- Born: 1924 Dubai
- Died: 27 August 2019 (aged 94–95) Dubai
- Resting place: Qusais Cemetery, Dubai
- Occupation: Businessman
- Title: Chairman, Al Ghurair Group
- Children: 6
- Relatives: Abdulla Al Ghurair (brother), Abdul Aziz Al Ghurair (nephew) Mohamed Saif Al Ghurair (son)

= Saif Ahmad Al Ghurair =

Emirati businessman

Saif Ahmad Al Ghurair (سيف أحمد الغرير; 1924 – 27 August 2019) was an Emirati billionaire businessman, CEO of the Dubai-based Al-Ghurair Group, a large company in the UAE's real estate and manufacturing sectors. His family owns and leads the different business units of the group.

==Early life==
Al Ghurair was born in 1924 on the shores of Dubai Creek, the eldest of five sons.

==Career==
In 1960, he founded the Al Ghurair Group, a company which has interests in banking, steel and packaging. The group invested in real estate, retail and manufacturing.

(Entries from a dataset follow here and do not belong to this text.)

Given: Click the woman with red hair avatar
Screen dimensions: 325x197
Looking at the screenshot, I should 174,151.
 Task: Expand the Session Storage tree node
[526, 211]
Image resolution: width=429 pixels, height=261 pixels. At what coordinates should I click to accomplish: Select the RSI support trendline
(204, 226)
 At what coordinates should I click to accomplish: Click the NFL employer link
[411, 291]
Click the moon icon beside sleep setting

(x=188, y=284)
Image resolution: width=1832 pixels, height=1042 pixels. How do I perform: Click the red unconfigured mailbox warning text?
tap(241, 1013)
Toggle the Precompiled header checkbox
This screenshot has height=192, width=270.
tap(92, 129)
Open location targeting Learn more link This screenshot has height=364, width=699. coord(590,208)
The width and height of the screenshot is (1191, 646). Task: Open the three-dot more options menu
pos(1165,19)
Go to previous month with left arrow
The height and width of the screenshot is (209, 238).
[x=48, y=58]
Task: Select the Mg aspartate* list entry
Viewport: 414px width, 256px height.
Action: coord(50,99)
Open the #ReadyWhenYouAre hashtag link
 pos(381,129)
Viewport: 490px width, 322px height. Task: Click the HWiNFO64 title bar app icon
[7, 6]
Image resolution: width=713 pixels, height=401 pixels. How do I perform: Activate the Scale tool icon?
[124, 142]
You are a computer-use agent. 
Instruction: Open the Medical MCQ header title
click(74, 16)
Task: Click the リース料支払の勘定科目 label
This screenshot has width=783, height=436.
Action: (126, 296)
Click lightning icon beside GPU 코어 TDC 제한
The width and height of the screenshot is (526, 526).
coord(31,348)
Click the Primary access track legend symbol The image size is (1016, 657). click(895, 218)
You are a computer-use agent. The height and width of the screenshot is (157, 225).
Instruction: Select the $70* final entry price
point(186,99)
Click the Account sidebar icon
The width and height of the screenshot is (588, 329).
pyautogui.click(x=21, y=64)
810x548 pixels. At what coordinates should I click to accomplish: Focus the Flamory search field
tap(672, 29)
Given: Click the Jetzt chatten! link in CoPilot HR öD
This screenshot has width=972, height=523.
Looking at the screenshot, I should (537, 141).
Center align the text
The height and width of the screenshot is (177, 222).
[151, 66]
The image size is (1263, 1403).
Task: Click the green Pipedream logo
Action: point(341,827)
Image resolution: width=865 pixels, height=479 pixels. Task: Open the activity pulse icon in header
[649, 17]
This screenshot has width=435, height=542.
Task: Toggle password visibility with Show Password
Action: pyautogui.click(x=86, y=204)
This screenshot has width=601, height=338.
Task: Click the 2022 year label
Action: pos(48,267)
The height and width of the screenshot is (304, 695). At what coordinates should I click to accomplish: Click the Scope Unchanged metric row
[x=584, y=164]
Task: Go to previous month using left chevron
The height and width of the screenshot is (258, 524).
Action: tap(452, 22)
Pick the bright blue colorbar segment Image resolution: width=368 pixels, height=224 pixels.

In 2004, his group opened a second Burjuman Centre with an office tower, hotel, and luxury service apartments. He was also a significant shareholder in Mashreq.

In 2006, he formed the company Taghleef Industries through a merger of Dubai PolyFilm with Technopak of Egypt and AKPP in Oman, and it became one of the world’s largest manufacturers of polypropylene films, lamination, and food packaging.

In 2015, his net worth was estimated at $3.4 billion.

==Personal life==
He was the eldest son of Ahmed Al Ghurair. He was married with six children, and lived in Dubai.

A stormy boat trip to India in the 1930s to sell dates left him blind in one eye.

==Death==
Al Ghurair died in Dubai in August 2019, aged 95. He was buried in Qusais Cemetery, Dubai on 27 August 2019.